Extreme optimization. In theory, since the granularity of the TI protection is still 1, packing all 3 shares into one register is possible. Whether it contradicts with TI's security requirement (i.e. non-completeness) is debatable: ideally, if bit-wise instructions' leakage can be regarded as a sum of the leakages of all candidate bits (i.e. no "bit-interactions"), such implementation should be as secure as a hardware-based TI 3 . However, current results seem to suggest this may not always be the case: Sasdrich et al's work shows that for lookup tables (i.e. LDR instruction) on smart cards, bit-interaction clearly exists [5] . Our experiments with ARM M0 processors also prove the shift instructions (LSL,LSR,ROR) have the same issue. Moreover, as different bits and shares both get placed in one register, shifting becomes trickier. Only one of the shifts, whether shift bits or shares, can be operated with rotated shift instructions. The other one must be done manually with a few shifts and data masks. Considering the security loss and potential performance gain, we believe this is not a reasonable option.

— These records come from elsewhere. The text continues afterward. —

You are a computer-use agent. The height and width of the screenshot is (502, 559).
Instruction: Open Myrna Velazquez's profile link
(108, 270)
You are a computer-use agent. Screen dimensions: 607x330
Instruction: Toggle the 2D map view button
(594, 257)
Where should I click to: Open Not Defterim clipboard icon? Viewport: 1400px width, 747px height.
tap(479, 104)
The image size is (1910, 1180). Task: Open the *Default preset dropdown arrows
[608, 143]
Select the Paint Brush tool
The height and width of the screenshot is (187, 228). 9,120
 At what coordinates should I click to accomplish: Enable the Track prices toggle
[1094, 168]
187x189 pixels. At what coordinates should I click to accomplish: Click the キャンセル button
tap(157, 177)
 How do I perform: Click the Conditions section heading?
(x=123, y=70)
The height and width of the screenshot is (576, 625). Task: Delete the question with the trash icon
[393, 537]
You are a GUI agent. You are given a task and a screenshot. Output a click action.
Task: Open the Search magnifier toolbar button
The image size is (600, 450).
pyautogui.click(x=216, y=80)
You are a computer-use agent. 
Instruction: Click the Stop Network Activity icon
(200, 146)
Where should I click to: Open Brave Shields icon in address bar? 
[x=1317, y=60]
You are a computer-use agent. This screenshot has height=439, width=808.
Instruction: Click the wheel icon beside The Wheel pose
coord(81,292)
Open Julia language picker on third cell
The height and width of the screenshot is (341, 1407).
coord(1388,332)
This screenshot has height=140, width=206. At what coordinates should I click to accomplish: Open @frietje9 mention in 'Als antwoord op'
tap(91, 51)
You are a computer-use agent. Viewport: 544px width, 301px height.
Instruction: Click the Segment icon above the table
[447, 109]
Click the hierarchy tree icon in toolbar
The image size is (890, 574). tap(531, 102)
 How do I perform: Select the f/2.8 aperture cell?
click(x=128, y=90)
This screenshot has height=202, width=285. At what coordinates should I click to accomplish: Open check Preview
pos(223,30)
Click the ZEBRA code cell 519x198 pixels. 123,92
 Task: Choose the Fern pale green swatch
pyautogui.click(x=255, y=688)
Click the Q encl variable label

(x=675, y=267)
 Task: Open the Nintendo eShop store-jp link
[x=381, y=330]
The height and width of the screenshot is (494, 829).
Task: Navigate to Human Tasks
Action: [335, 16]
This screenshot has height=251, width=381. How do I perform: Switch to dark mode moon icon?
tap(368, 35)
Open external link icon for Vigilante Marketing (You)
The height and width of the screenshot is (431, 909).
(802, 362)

Implementation on ARM M0/M3
Throughout this section, our evaluation is based on the size-based optimization. For the quadratic permutation S, we simply computed the TI-protected permutation according to its Algebraic Normal Form (ANF). Further customized optimizations may be possible but are out of the scope of this paper. To limit the usage of registers or memories, we compute all shifted results online, even if some of them appear repeatedly in the computation. Although this sounds far from ideal, as most commodity processors have a limited number of general purpose registers, such a compromise is inevitable in practice. For the linear transformation P , as the multiplication operation can only handle 1 bit at a time, all n-bit data shares must be executed one by one.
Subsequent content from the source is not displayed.